Детям разрешили открыть по одной коробке с подарками, и они, визжа от восторга, разрывают оберточную бумагу. А взрослые сгрудились вокруг стола, на который из ящика выскочили кошки.

– Леш… – Ника счастливо вздохнула. – Ты понимаешь, что это именно то, о чем я мечтала?
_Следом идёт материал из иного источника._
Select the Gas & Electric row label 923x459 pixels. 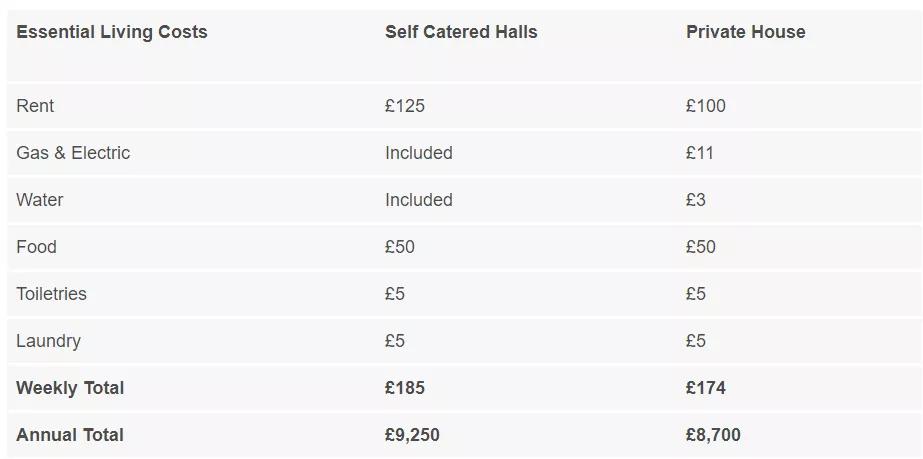[73, 153]
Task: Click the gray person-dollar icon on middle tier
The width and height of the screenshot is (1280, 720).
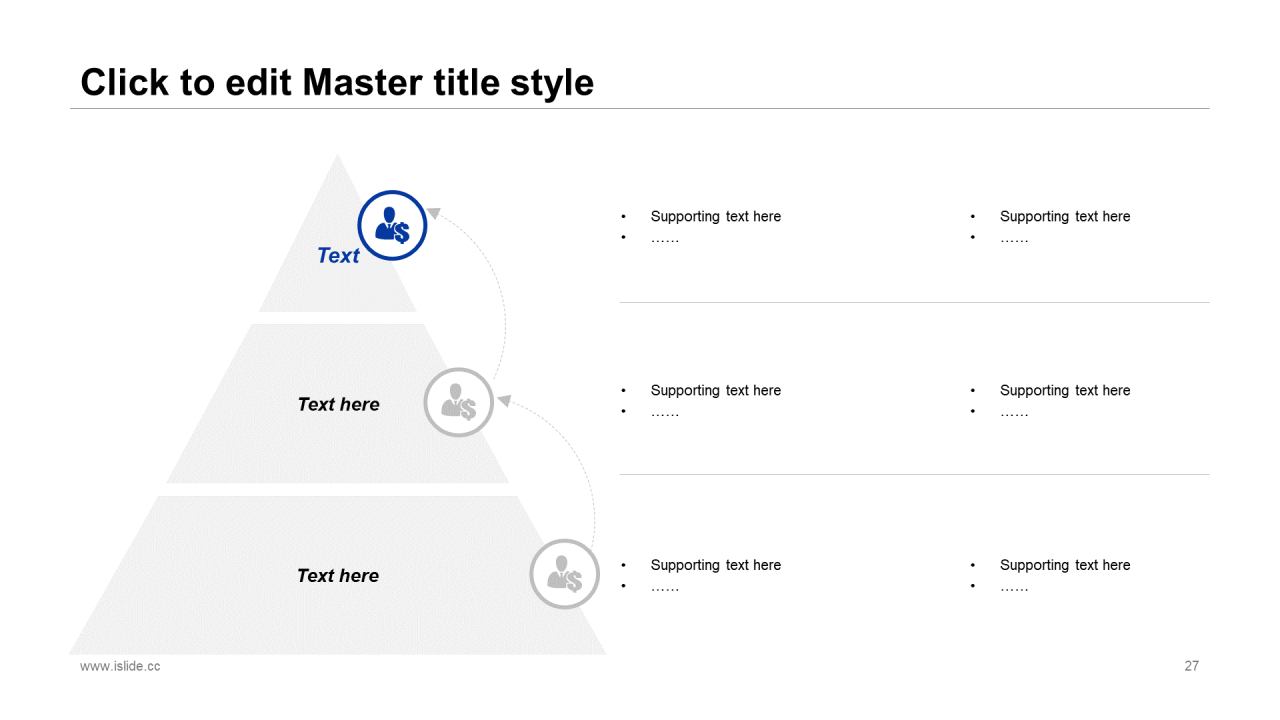Action: tap(459, 402)
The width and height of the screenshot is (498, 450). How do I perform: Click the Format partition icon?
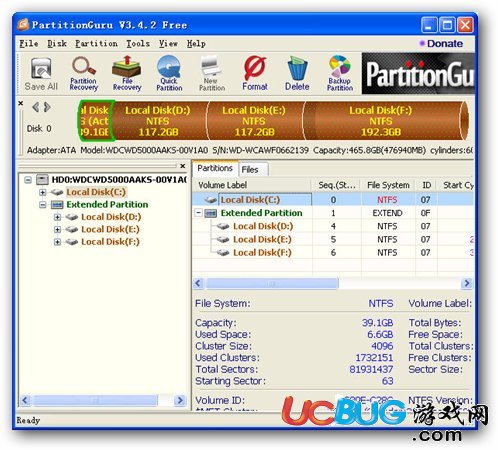coord(255,73)
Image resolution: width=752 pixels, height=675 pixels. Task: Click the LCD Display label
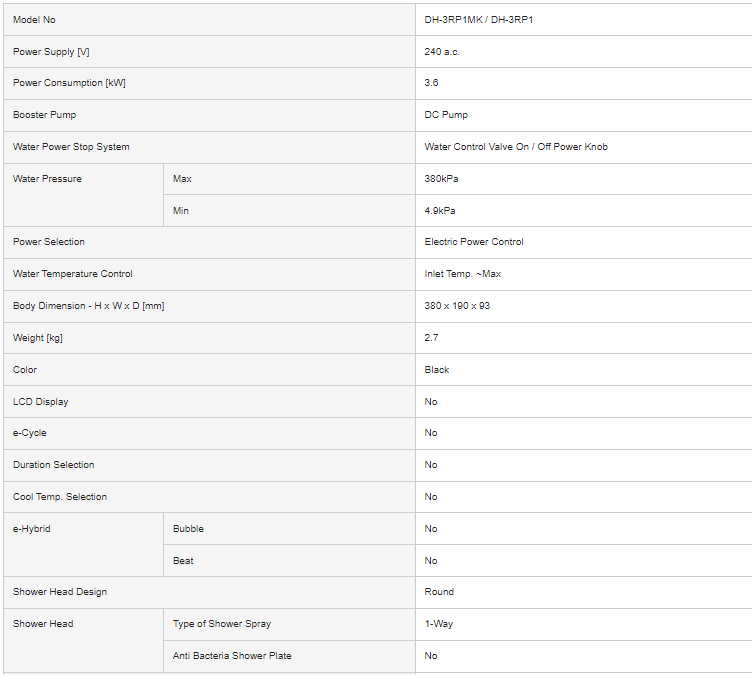pos(41,402)
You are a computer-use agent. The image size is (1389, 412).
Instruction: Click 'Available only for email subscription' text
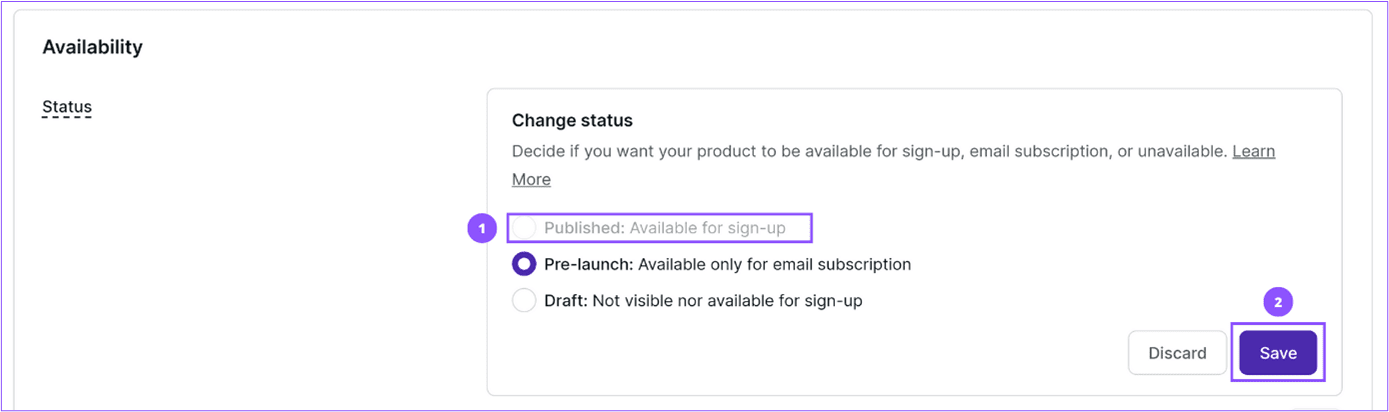tap(774, 265)
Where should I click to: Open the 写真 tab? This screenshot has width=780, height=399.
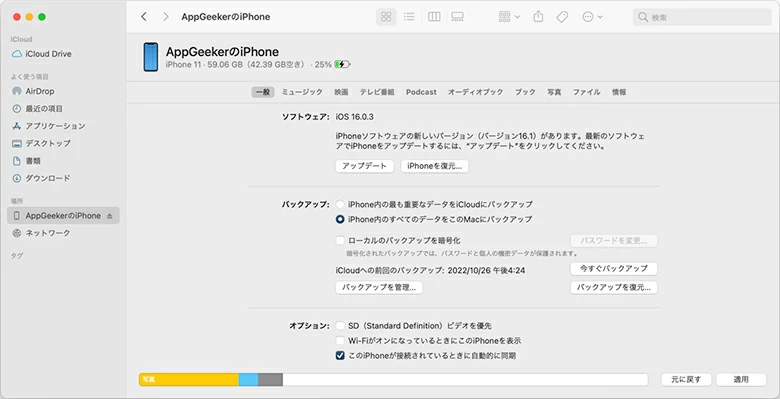pos(554,92)
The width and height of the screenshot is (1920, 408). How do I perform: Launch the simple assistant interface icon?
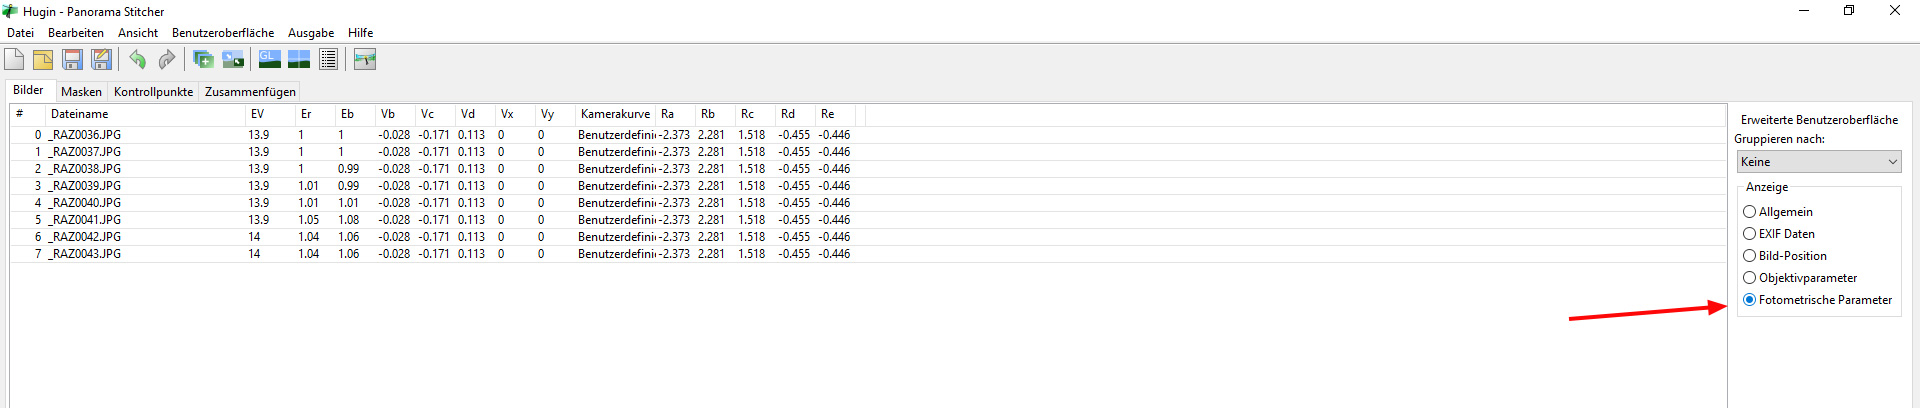click(x=365, y=60)
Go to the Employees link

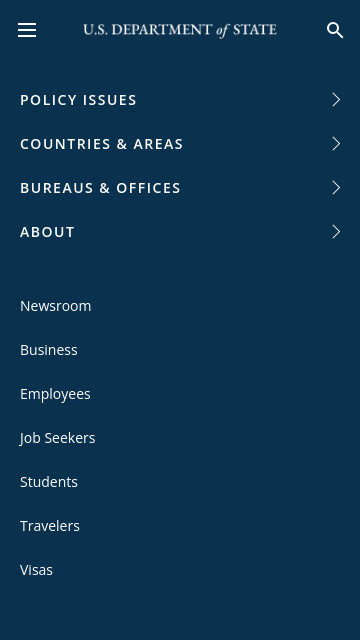coord(55,394)
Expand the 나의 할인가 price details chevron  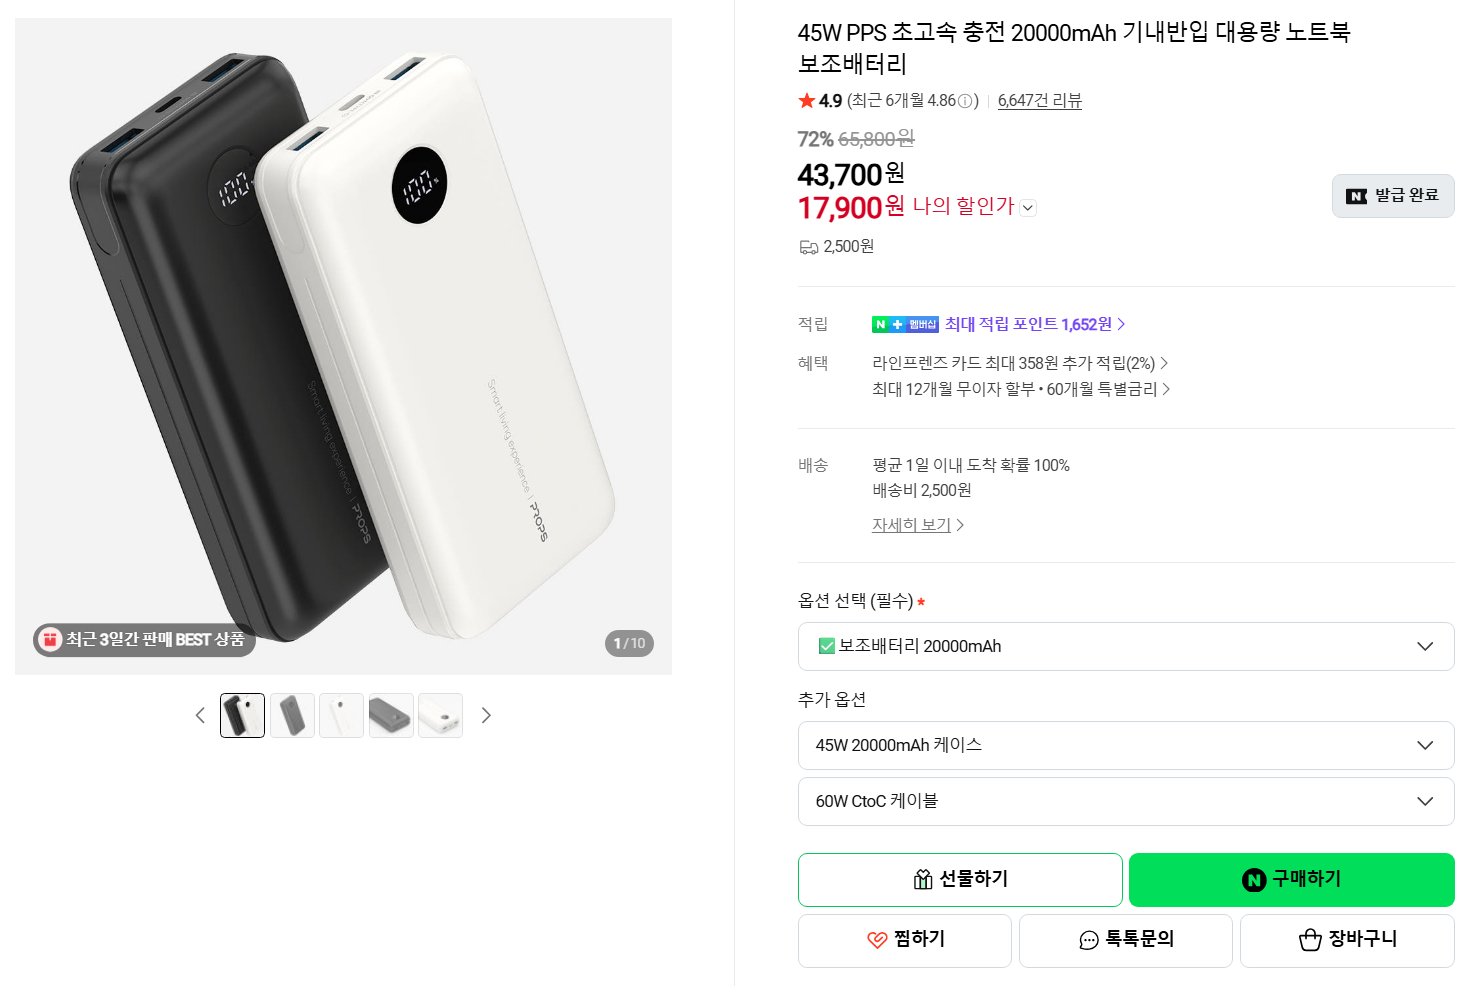(x=1029, y=207)
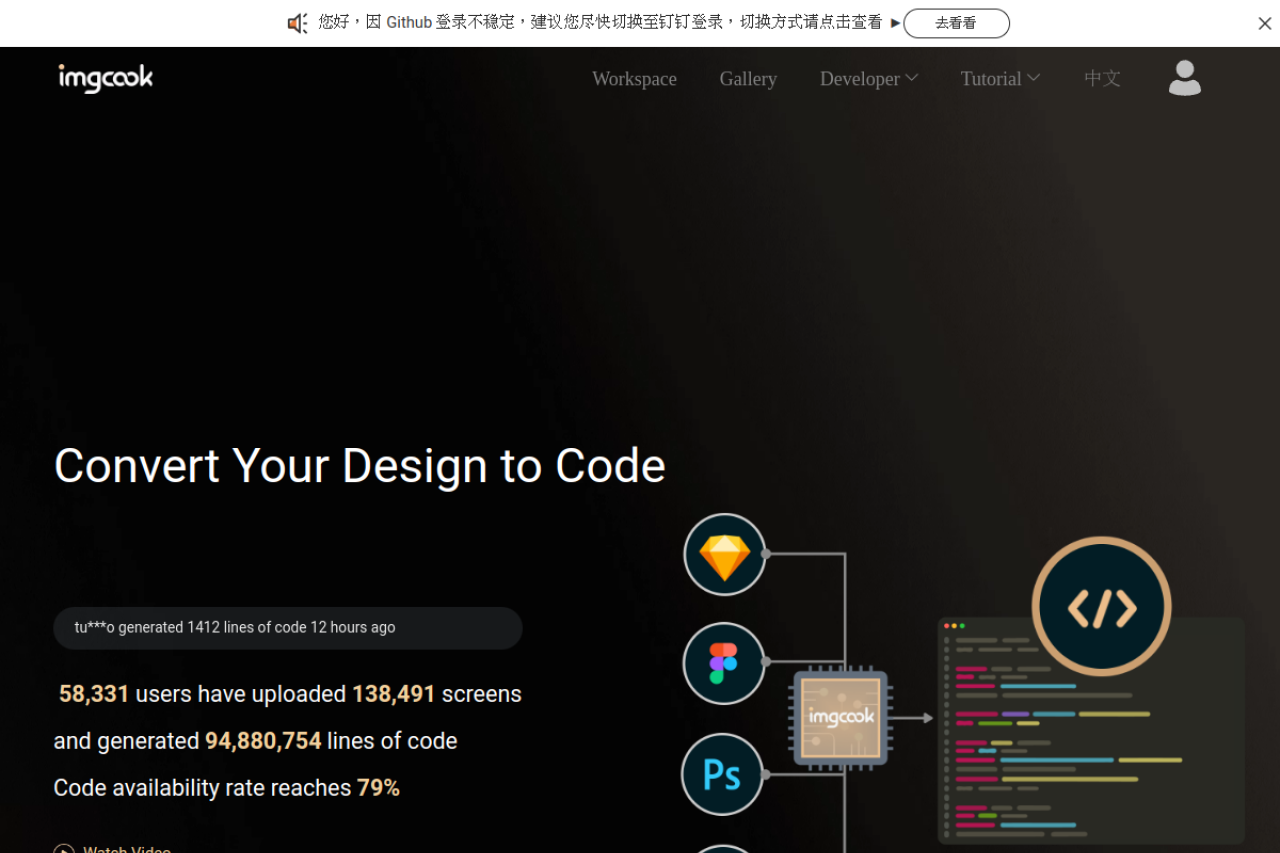Image resolution: width=1280 pixels, height=853 pixels.
Task: Click the Watch Video play icon
Action: pyautogui.click(x=64, y=848)
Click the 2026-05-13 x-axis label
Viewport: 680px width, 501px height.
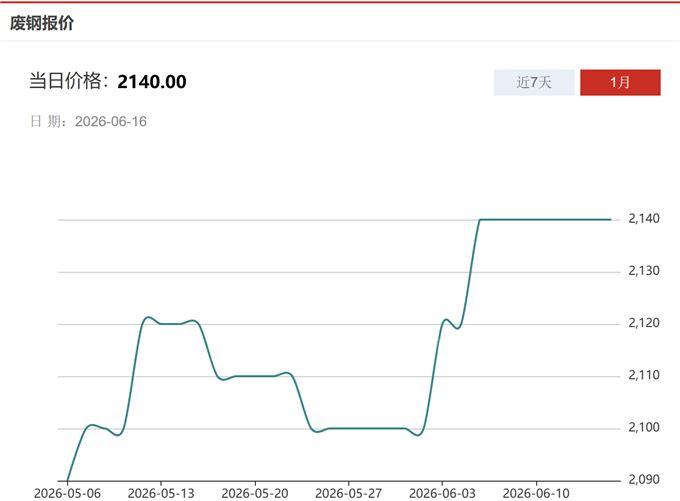point(161,493)
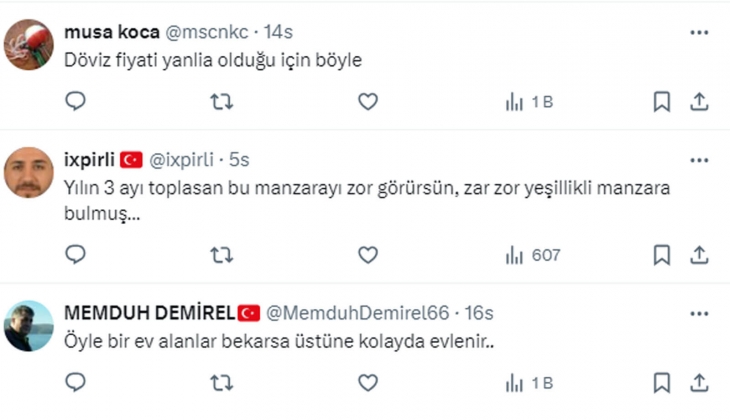View analytics showing 607 views

(532, 255)

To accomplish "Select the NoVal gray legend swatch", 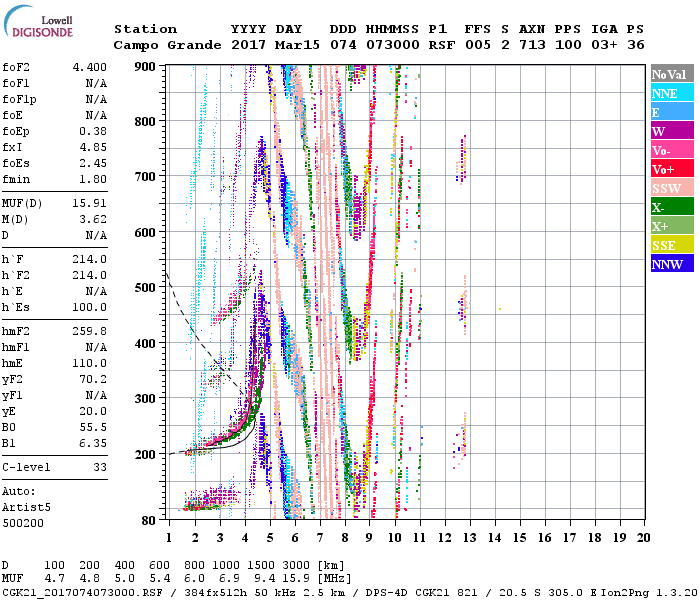I will pos(671,74).
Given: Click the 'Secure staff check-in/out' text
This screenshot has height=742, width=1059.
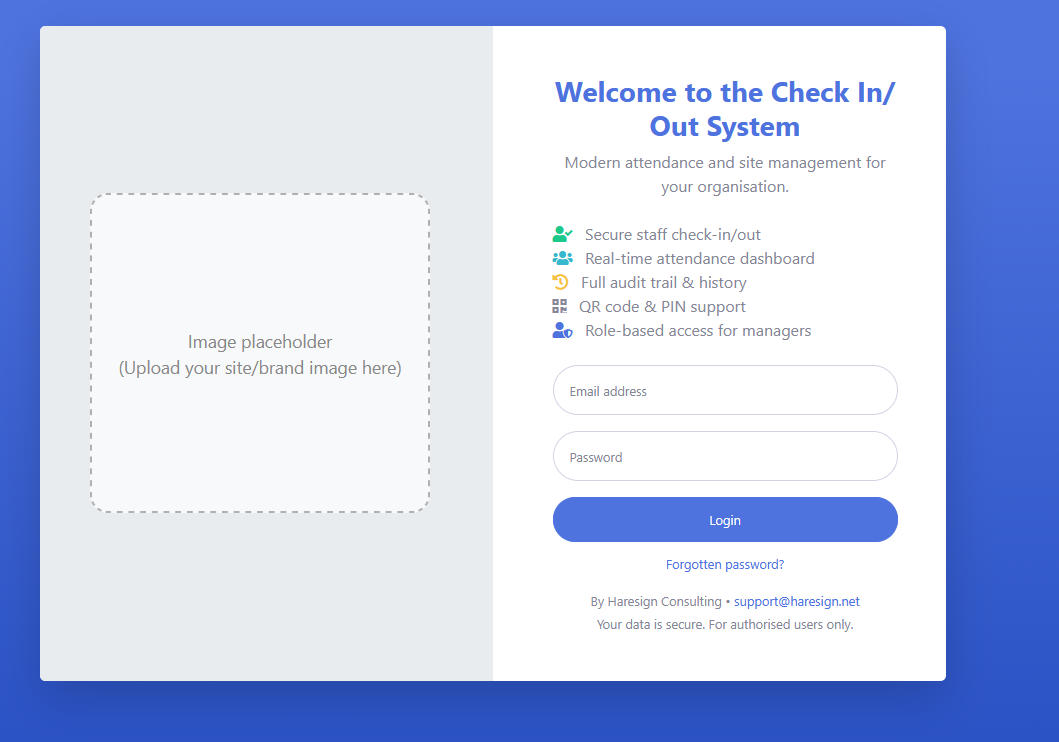Looking at the screenshot, I should pyautogui.click(x=672, y=235).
– Ну, теперь-то я вижу. И многие увидят. Наш дизайнерский отдел на основе твоих эскизов разработал целую линию красивых вещей.

– Да? И все увидят?

Она не могла привести никого на Остров, и не хотела. Да и не понял бы никто, даже Алексей. Но притащить с Острова что-то прекрасное, чтобы все смогли это увидеть, – запросто. Вот, например, вчерашняя идея с рыбками и стрекозами… но это подождет.

В дверь позвонили.

– Кто бы это мог быть? – Стефания Романовна встревоженно вскинулась. Неужели снова что-то случилось?

– Я открою. – Олешко, ссадив Буча на диван, идет к двери. – Думаю, просто кто-то ошибся дверью.

Но после всего, что было, никого такое объяснение не устраивает.

– Вы уж простите, но я без звонка.

Она снимает сапожки и толкает в бок стоящего рядом с ней мужчину:

– Валера, не стой, снимай обувь.

Поправив рыжеватые волосы, она входит в гостиную, и Ника радостно кричит:

– Марина!

Матвеев помогает сестре снять пальто, жмет руку мужчине, приехавшему с ней, – по всему видать, мужу, а Марина оглядывает собравшихся:

– Велика стала семейка-то.

– И не говорите. – Лидия Матвеевна с нежностью смотрит на сына. – Самый лучший Новый год за всю жизнь. Правда, Коля?

– Один из лучших, скажем так. А это, стало быть, еще сестра пожаловала.

– Да. Не утерпела. Вот так, без предупреждения, принимайте, что ж… Ой, красота-то какая… Валера, иди сюда сейчас же!

– Погоди, Мариша, подарки же у меня.

И снова суматоха встречи, знакомства, и за столом совсем нет места, но что с того.

– Это тебе не банановая шипучка на островах. – Панфилов осторожно хохочет. – Яблоку негде упасть.

Буч деловито вскарабкался ему на живот, лег и уснул. Панфилов осторожно дотронулся до его уха – ухо досадливо дернулось. Не мешай, мол, спать. Кошки на столе сверкают на вазах, оплетенных лианами, на стеблях играют котята, и Буч на животе, теплый и тяжеленький. И елка, наряженная, как когда-то в детстве, – каскадом разных игрушек, дождиком, бусами. Это не офисное дизайнерское извращение, от которого на душе холодно, это та самая елка, из детства.

А это значит, что завтра снова будет день. И может быть, гораздо лучше сегодняшнего.